• _Extract provided_
● ● ● ●

We are becoming single-track. Single-track is riding along desire, moving in a suspended line of dirt, rock, rubber, sinews, muscle, metal, and nerves. It is the possibilities of negotiation between things we think of as separate. Body. Bike. Trail. To make single-track is to fashion multiplicities.

Throw out a line. Let go and brake less. A thrill of terror enters the bloodstream. No time for logical reasoning, just motion as the rocky terrain passes faster than thought. We know this is working until it is not. Thrown.

Now we have new connections. Synapses that connect speed and nerves to fingertips gently squeezing the brake lever. Centers of gravity that account for slopes. Tires that skip off rocks of a certain size in direct relation to speed.

It takes awhile to learn how to use the sensory capabilities of the rubber pads. Sensations are crude, mostly limited to slipping at first, the times the dirt slips from beneath the rubbery nubs. Sometimes I can feel them dragging and sticking into the soft layer of pine needles. That means the tires need more air.

Everything crowds around me. Sight lines are short as movement and sight curves. In another configuration the trail is a raw sore cut open. Bleeding ruptures of tree stumps and broke branches, eroded soil and trampled grasses. Making single-track is an ongoing business that requires ongoing injury. Kill the life underfoot and alongside to keep the wound open and rideable.

● ● ● ●

• _Given entries_

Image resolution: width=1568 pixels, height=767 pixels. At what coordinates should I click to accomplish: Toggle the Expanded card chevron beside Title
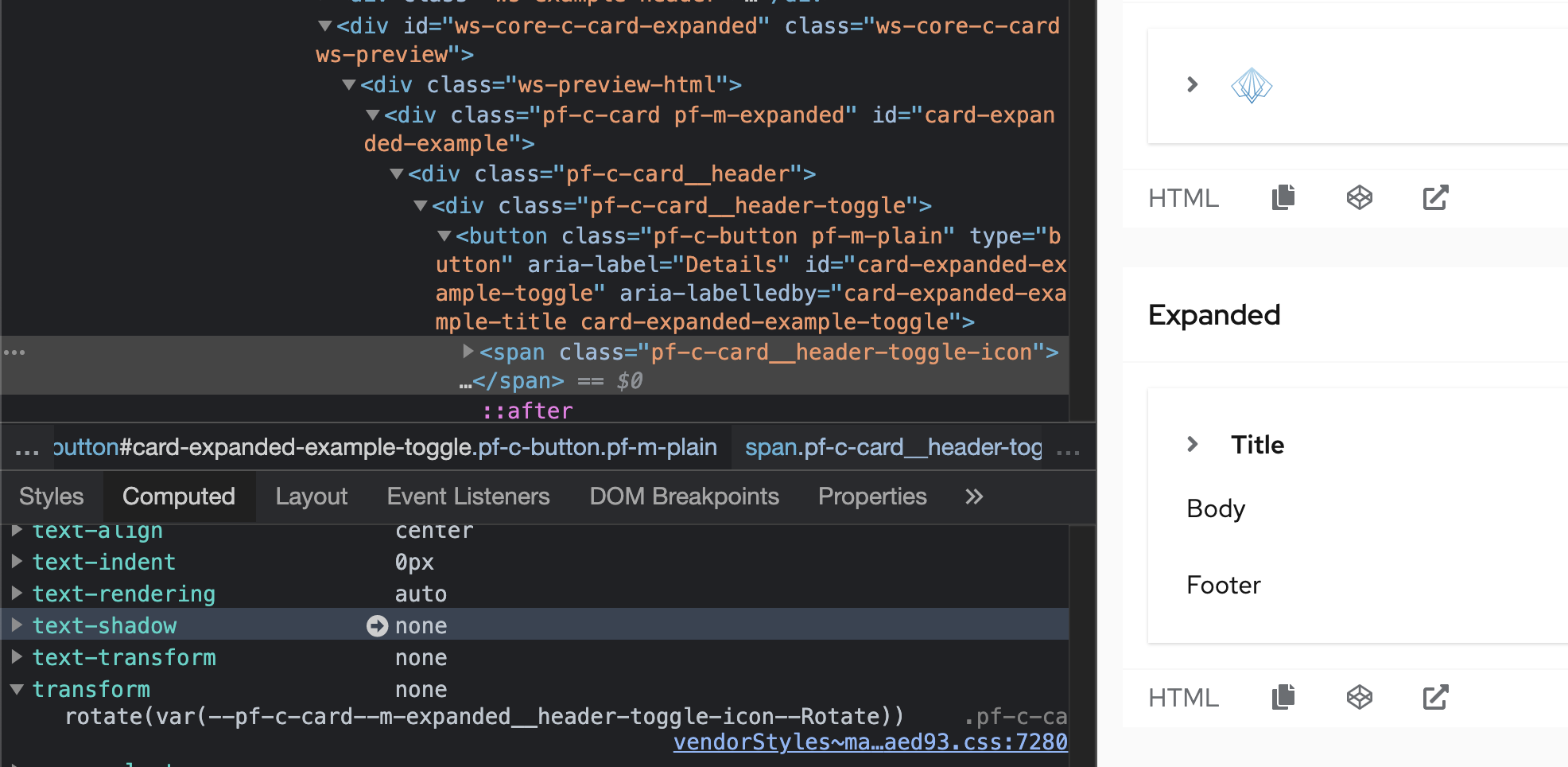[1192, 444]
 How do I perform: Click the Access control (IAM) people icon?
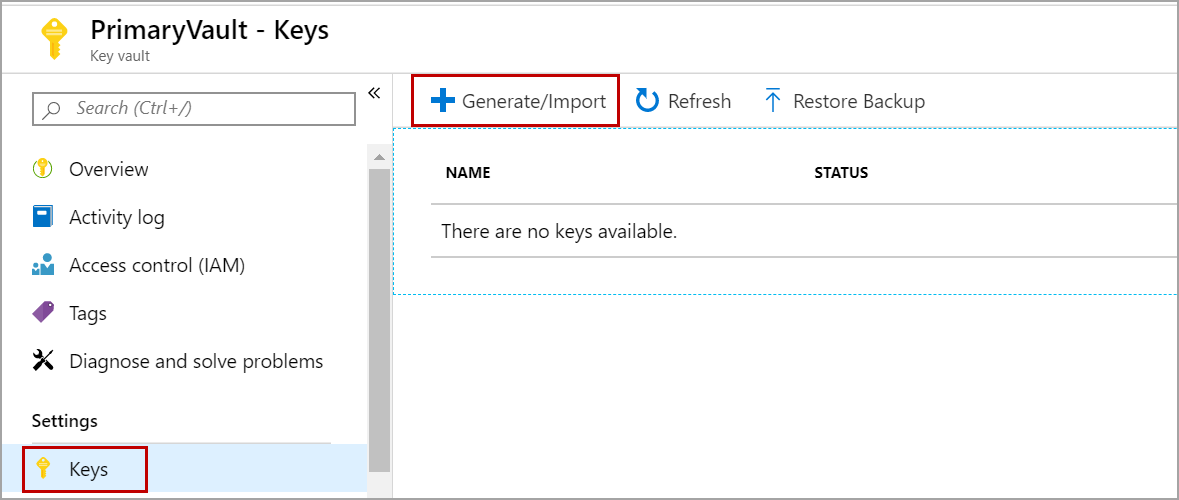(x=42, y=266)
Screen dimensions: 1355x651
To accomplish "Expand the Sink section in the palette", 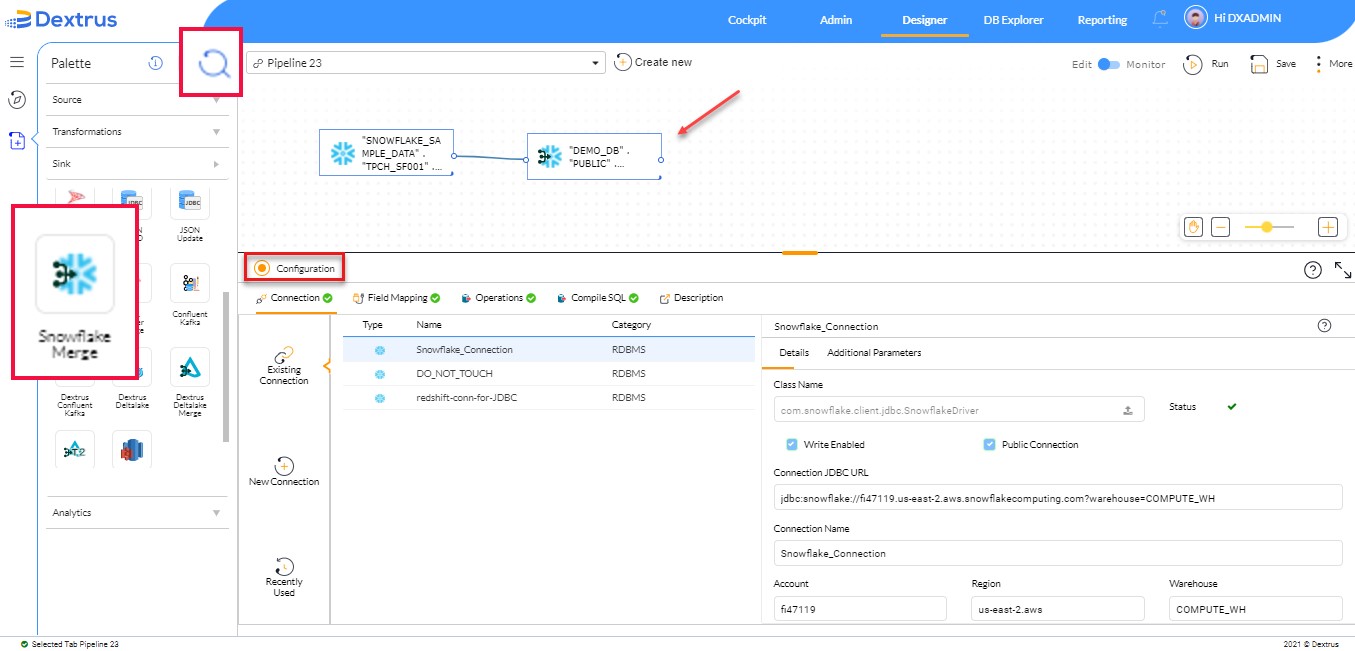I will pos(137,163).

● ● ● ●

• _Problem set_
1. In the passage on single-track riding, what does it mean when the tires drag and stick in the soft layer of pine needles?
2. Say whether each statement agrees with the passage on single-track riding, answering yes or no and quoting the words that decide it. (a) Sight lines on the trail are long. (b) Making single-track requires ongoing injury. (c) The sensations felt through the tires are detailed right from the start.
3. Carry on with the passage on single-track riding, picking up after its last sentence and keeping its voice.

• _Responses for each task_
1. It means the tires need more air.

2.
(a) No: "Sight lines are short as movement and sight curves."
(b) Yes: "Making single-track is an ongoing business that requires ongoing injury."
(c) No: "Sensations are crude, mostly limited to slipping at first"

3.
A tight turn ahead, switchback. If I switch back to my body negotiating this bike around this trail turn, I stop riding. I stutter to a stop as my eyes track my fears. The brambles lining the trail that my front wheel stubbornly follows so long as my eyes see what is not the single-track. To make the switchback means not switching back. Look forward and lean, steady on the nerve-brakes. They are sensitive to even a millimeter too much in either direction. It really is a measurable thing, making this switchback. I know the formula, but the middle is the messy part. Moving outside the moment is disaster, or at the very least a minor inconvenience.

Making single-track is hard to sustain. I get scared at the flows, the loss of the me that I have grown so accustomed, and cannot sustain the line of flight. Nor can the multiplicity remain quite yet. I worry that I will get drunk on the flow and move beyond current possibilities into the impossible, the making of injury.

Riding single-track relies on making memory. Short term memory happens in the moment of making the ride. It relies upon those tendrils of long term memory extending from nerves down the metal frame into rubber nubs and flinging out to rocks and roots and soil. Memories are in the making but they don’t stay there.

It’s like riding a bike. You never forget. What they don’t tell you is that the forgetting is in the not-making. Remembering requires making riding, another multiplicity that’s more than just a memory in a body. Two wheels and a sense of surface make riding a bike a memory of relations. So we store ourselves in the middle, in making multiplicities that are always one less than the sum of the parts.

The above is a reaction to reading the Introduction to Deleuze & Guattari’s Introduction in A Thousand Plateaus.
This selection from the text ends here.